## What to work on
1: List every person the book review mentions by name.
2: Reproduce the passage of the book review between "American casualties reached" and "American air superiority.", inclusive.
3: Answer these questions from the book review:
(a) What minimum number of American casualties does it give for the battle?
(b) What did lucky soldiers hang on pine trees?
(c) Through which forest did the Germans plan their counterattack?

It is with Patton's plea to the Ultimate Commanding General that Stanley Weintraub opens his new book, "11 Days in December: Christmas at the Bulge, 1944." The tale of the worst Christmas for American soldiers since Valley Forge, as Weintraub puts it, is especially resonant with American troops again in harm's way on Christmas, this time in Iraq and Afghanistan, where they call on the same resources of bravery and perseverance as their forebears.

The Allied breakout from Normandy in the summer had convinced Gen. Dwight Eisenhower that the war with Germany would be over by Christmas, but as the Allied advance slowed, the Germans hatched a plan to counterattack through the Ardennes forest. They hoped to punch though the thin Allied lines there and surround four Allied armies. In Hitler's desperate delusion, the Allies in the West would be forced to come to terms. Behind the cover of the thick forest and the horrid weather, the Germans scored initial successes, creating the "bulge" in the Allies' line.

American casualties reached at least 80,000 throughout the course of the battle. The troops fought in conditions that would, in other circumstances, have been a winter wonderland, among evergreen trees freshly covered in snow. American troops suffered frostbite, and the inclement weather favored the Germans, delaying reinforcements and neutralizing American air superiority.

Soldiers who were lucky created makeshift Christmas trees by hanging grenades on pine trees. But GIs who were captured by the Germans were packed into boxcars in unsanitary conditions and got almost nothing to eat. "They filled the time wanly singing carols," Weintraub writes. "The Germans complained that it kept them awake and threatened to shoot if the songs didn't cease."

## Record list
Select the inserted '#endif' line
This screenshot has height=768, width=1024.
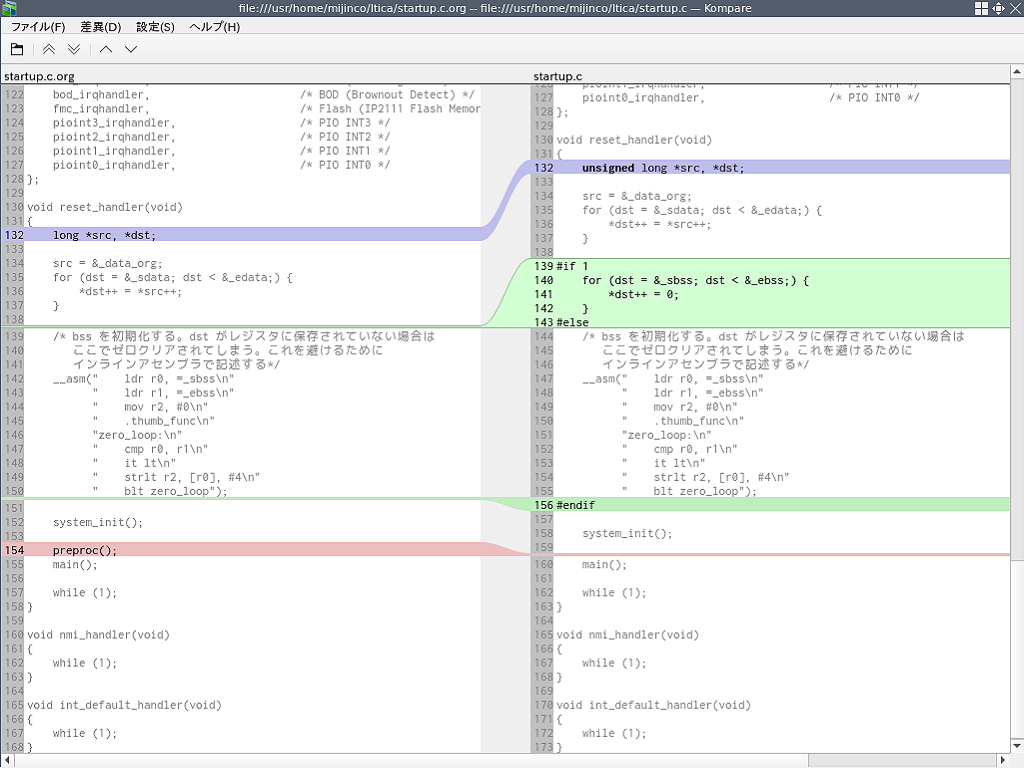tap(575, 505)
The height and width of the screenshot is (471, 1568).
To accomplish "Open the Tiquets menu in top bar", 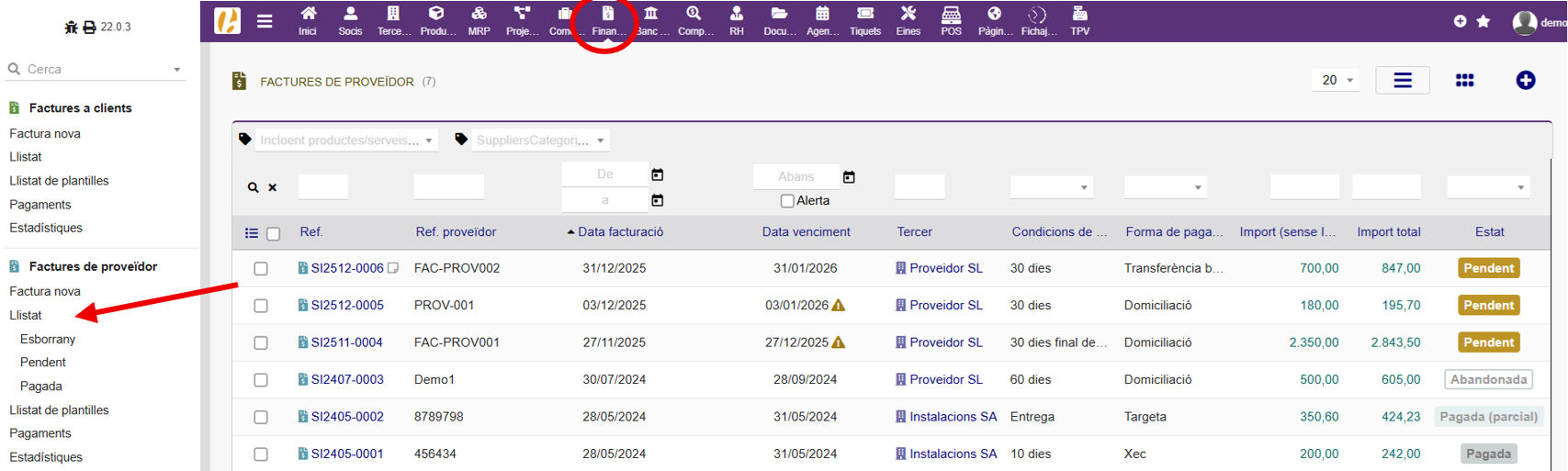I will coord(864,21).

...

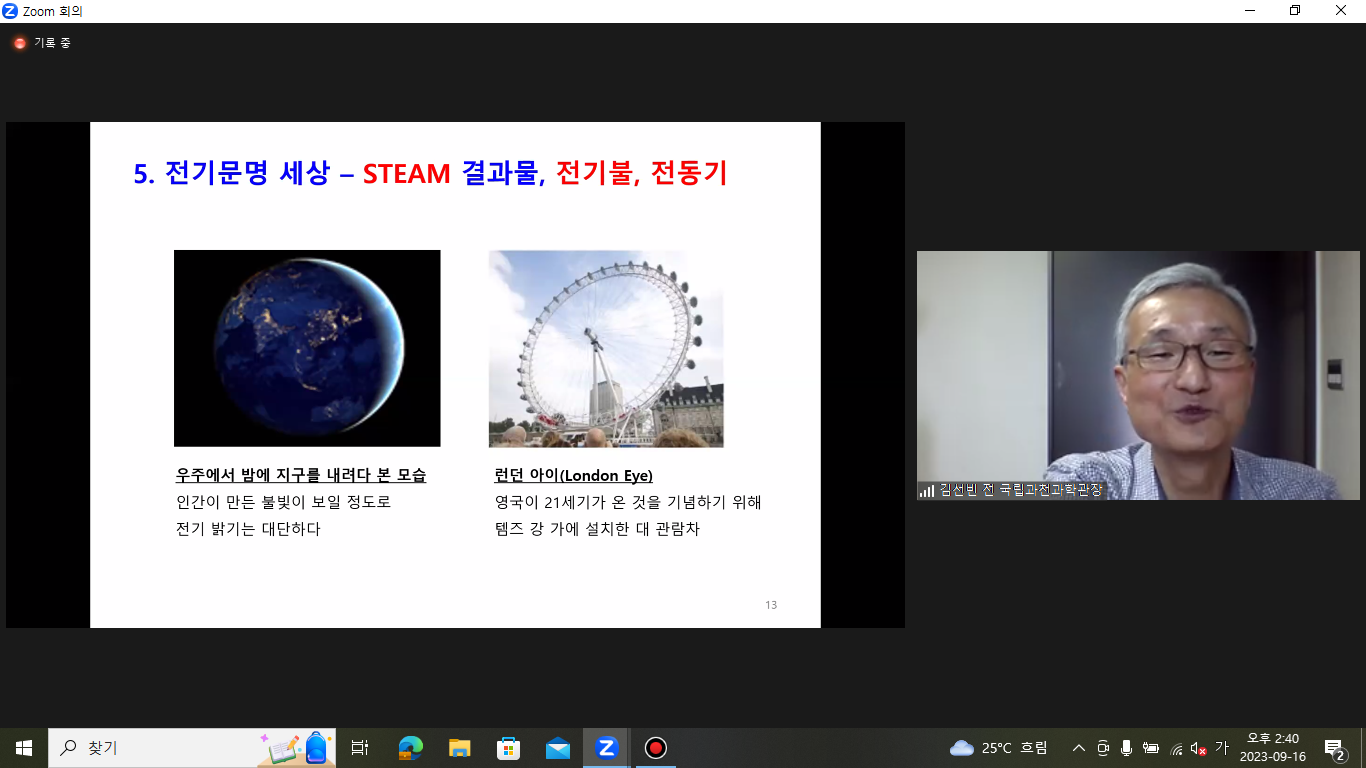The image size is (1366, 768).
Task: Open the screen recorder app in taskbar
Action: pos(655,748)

## Completed exercise
1:
Patton
Stanley Weintraub
Dwight Eisenhower
Hitler

2:
American casualties reached at least 80,000 throughout the course of the battle. The troops fought in conditions that would, in other circumstances, have been a winter wonderland, among evergreen trees freshly covered in snow. American troops suffered frostbite, and the inclement weather favored the Germans, delaying reinforcements and neutralizing American air superiority.

3:
(a) At least 80,000.
(b) Grenades.
(c) The Ardennes forest.